Data records:
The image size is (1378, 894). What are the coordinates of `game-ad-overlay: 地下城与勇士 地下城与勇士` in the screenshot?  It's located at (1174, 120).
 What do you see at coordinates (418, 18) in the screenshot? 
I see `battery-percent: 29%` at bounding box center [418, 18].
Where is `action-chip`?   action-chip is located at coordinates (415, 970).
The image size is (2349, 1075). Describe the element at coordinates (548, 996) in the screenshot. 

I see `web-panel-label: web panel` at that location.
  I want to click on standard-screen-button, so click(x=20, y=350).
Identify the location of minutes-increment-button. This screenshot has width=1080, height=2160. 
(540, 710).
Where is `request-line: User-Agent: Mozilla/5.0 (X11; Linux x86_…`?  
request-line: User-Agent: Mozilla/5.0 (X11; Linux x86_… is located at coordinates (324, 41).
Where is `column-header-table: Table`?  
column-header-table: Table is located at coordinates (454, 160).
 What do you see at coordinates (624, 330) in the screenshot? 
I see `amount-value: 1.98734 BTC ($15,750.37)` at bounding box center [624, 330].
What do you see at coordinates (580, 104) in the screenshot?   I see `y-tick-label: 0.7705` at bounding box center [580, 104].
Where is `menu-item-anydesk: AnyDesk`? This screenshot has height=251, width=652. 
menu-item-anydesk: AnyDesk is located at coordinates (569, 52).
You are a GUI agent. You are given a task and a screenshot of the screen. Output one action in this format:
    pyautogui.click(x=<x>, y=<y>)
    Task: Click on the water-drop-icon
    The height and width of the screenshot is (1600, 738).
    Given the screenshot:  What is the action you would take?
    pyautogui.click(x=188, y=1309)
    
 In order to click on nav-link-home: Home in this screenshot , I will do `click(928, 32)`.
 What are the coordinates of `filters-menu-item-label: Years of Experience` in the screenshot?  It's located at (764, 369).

» What you have to do
Filter the rows above down to those containing the string "size", copying each matching line in full.

» Exercise response
The image size is (1378, 894). What are the coordinates of `game-ad-overlay: 地下城与勇士 地下城与勇士` in the screenshot?  It's located at (1174, 120).
The image size is (2349, 1075). Describe the element at coordinates (548, 996) in the screenshot. 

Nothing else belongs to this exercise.